Besides all of the maintenance our cars require and the gas that they guzzle down, we’ve also got to carry another big expense: car insurance. Even though this is a mandatory expense that everyone needs to deal with, it accounts for hundreds of dollars deducted from our annual income, so no one really welcomes it with open arms. It is worth it to “shop around” for the best deals out there even though you may get a lot of emails, calls and letters from agents after inquiring about quotes and services. Not all car insurance needs to be a draining expense though, and there are a lot of ways to reduce your car insurance costs…you just need to know where to cut back and what you can do to lower your rates!
Seek out discounts.
Many insurance companies reward you with discounts for being a safe driver, a new driver, alumni of a certain affiliated university, member of an organization or group, or even for being a “low-mileage” driver. When you request quotes, be sure to ask about these discounts and present the agent with your clean driving record, the university you graduated from, or even the amount of miles that you put on your car per month. If you’re part of a carpooling program, many insurance companies offer policyholders who carpool to work or drive a lower-than-average number of miles each year a significant discount. If you’re the parent of a teen driver who gets good grades in school, also mention this to your agent. Teens who maintain good grades and pass an approved drivers’ education course usually can qualify for reduced rates too.
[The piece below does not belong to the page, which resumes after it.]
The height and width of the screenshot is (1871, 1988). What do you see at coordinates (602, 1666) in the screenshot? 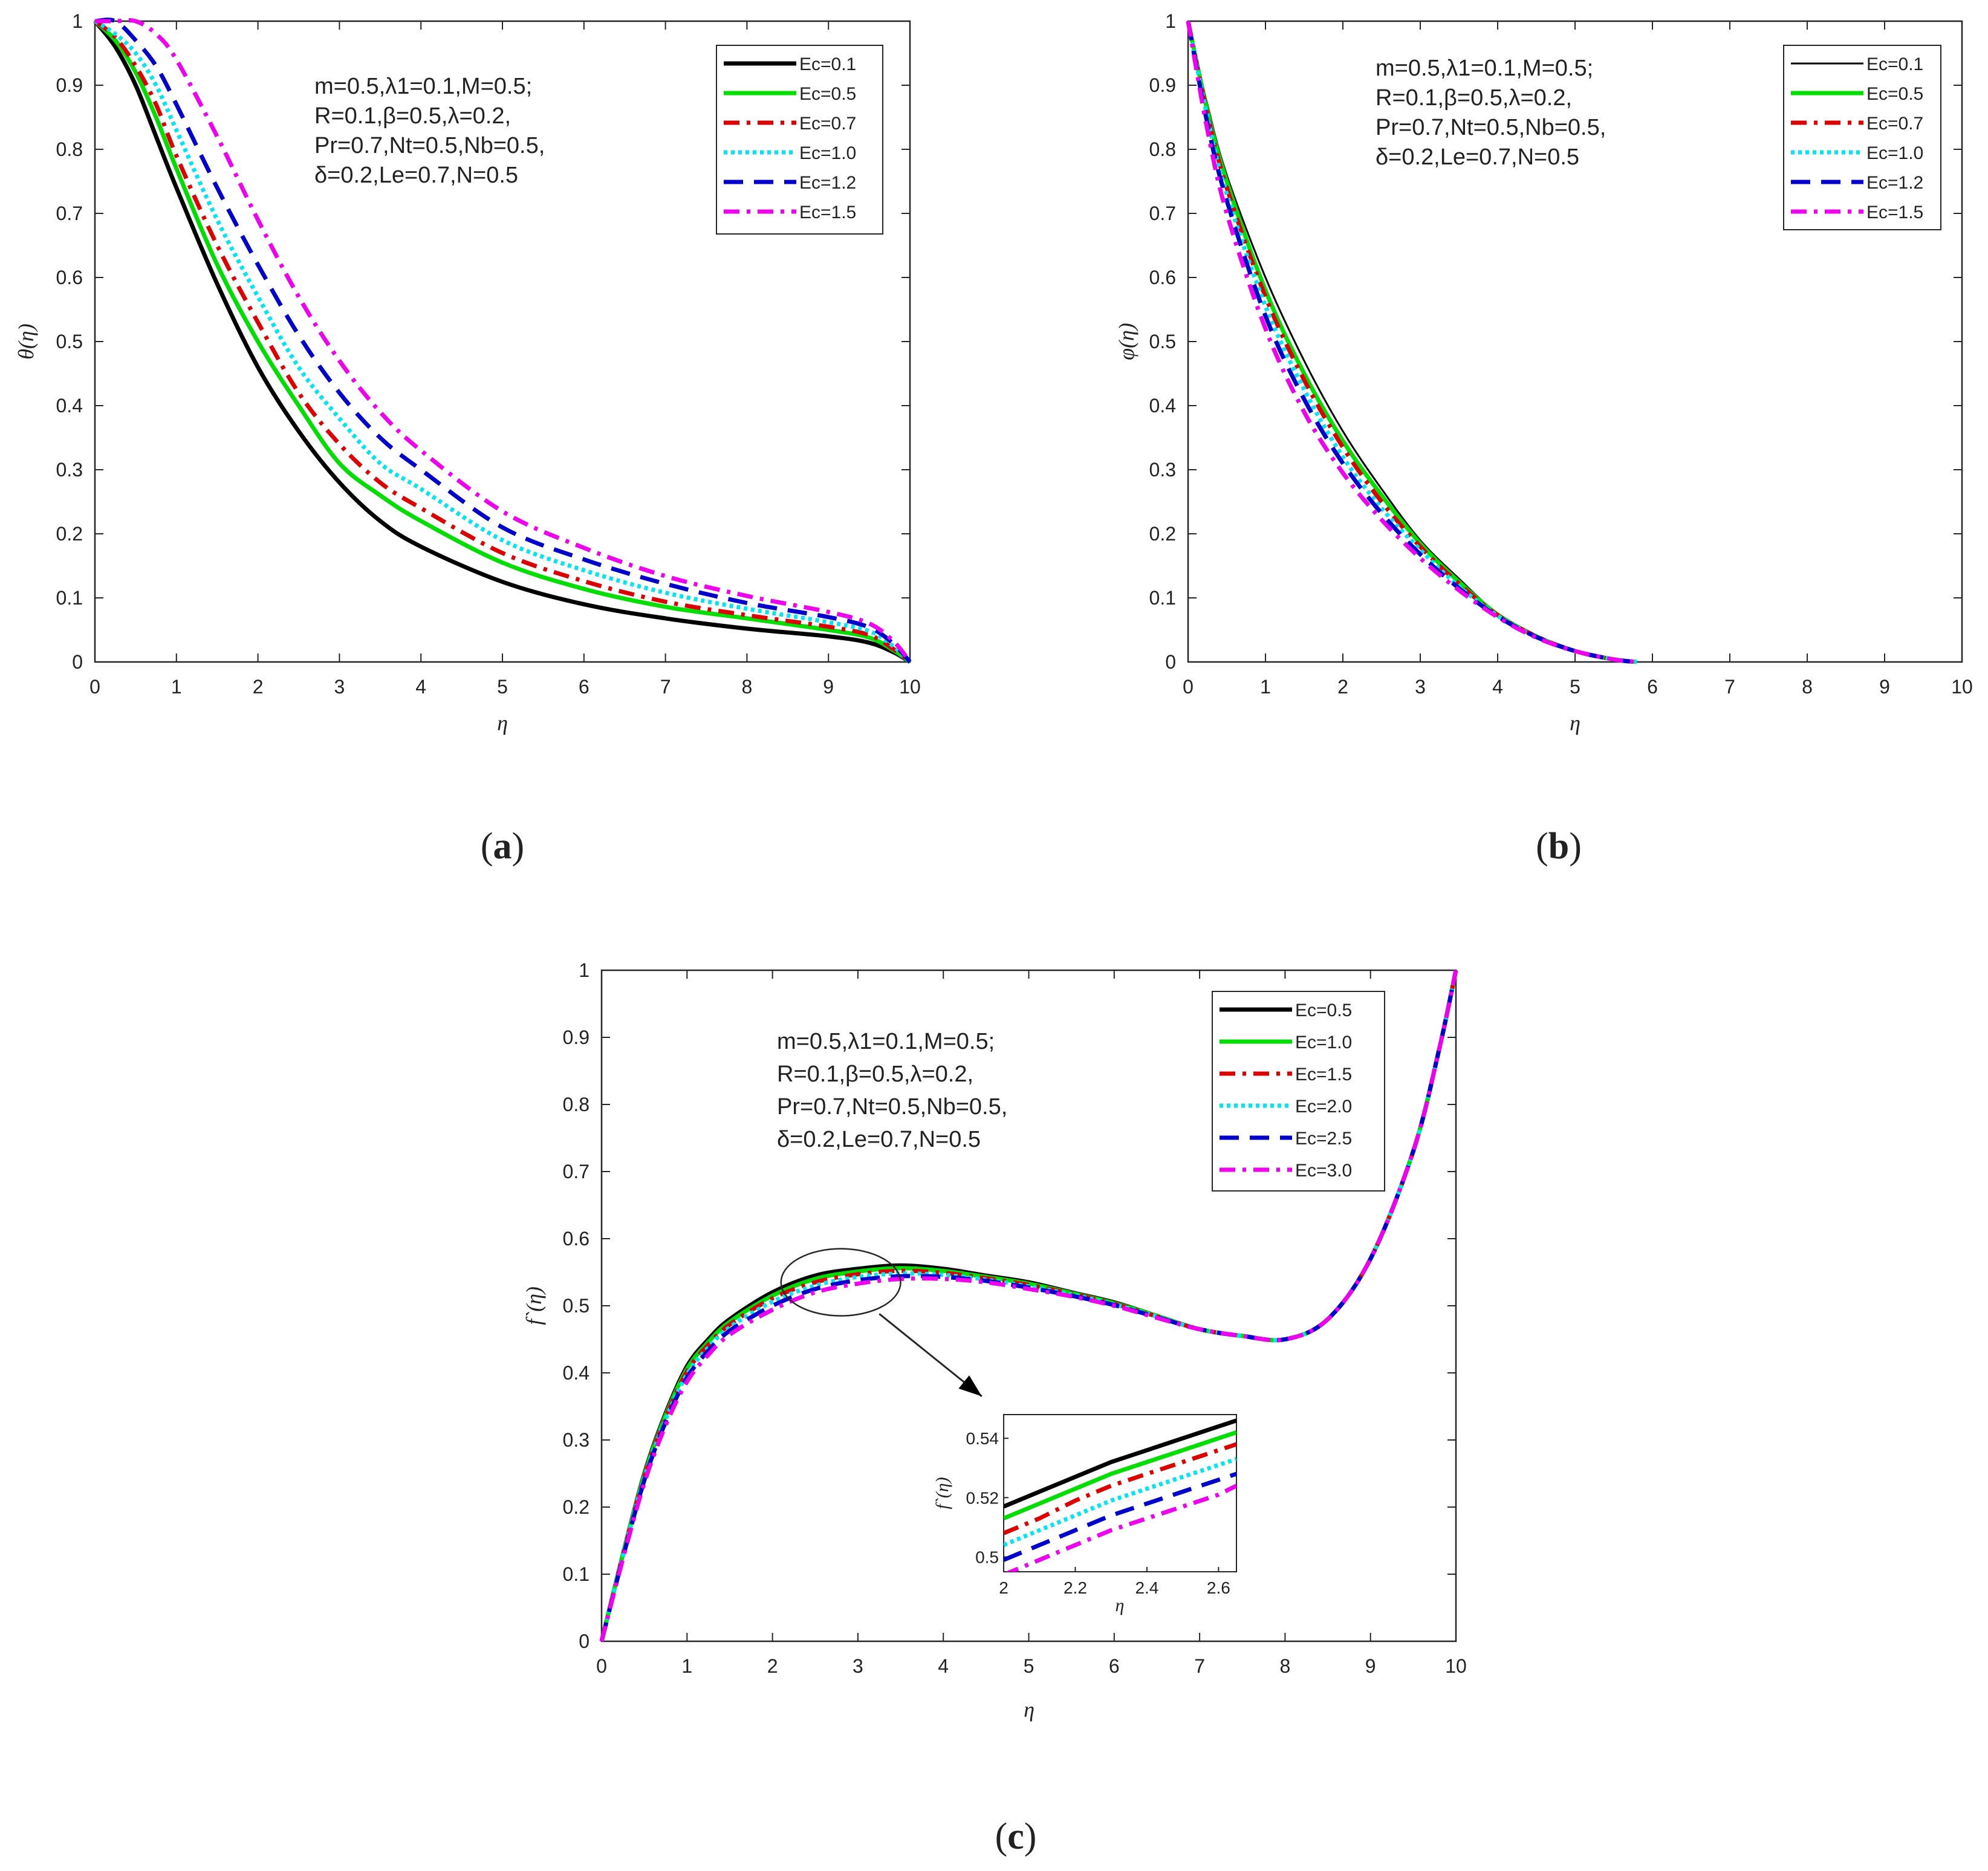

Combine your policies with one company.
If you have other items to insure, like your house or your apartment, consider taking out those policies with the same company that you have your car insurance with. Many offer “bundle” or “combination” packages to policyholders who have multiple coverages with one company and will offer a pretty decent discounted price for both items.
Purchase a “low-profile” car.
We’ve all seen those reports that list the “Top 10 Cars Most Likely to Be Stolen” and sign when ours is near the tops of the list. Insurance companies sigh at this list too, and often have to hike up your rates when you are the owner of a car that is high on the theft list or is expensive to repair. The Insurance Institute for Highway Safety often has the reports listed on their website, so it might be a good idea to see if your car (or the one you want to buy) is considered high risk.
Only buy coverage you really need.
If your car is an older model or one with low market value, you might want to consider dropping expensive coverages like collision or comprehensive to save a few bucks overall. These coverages are often not worth it because any claim you make probably won’t exceed the cost of the insurance and the deductible amount, but be sure that it’s worth the risk by checking your car’s current value at Edmunds.com or Kelly Blue Book.
Request a higher deductible.
The deductible, or the amount of cash you have to hand over before the insurance company comes to the rescue, often determines the amount of premium that you have to pay. By bumping your deductible up a little, say from $200 to $500, you could lower the cost of your collision and comprehensive coverage by 15 to 30 percent. If you feel like you have the cash ready to put forth in the case of a repair, you may want to consider bumping up your deductible.
The most important thing to remember is to shop around for different quotes and be sure to ask for any and all discounts that may be available to you. Hopefully these tips help bring your car insurance costs down a bit!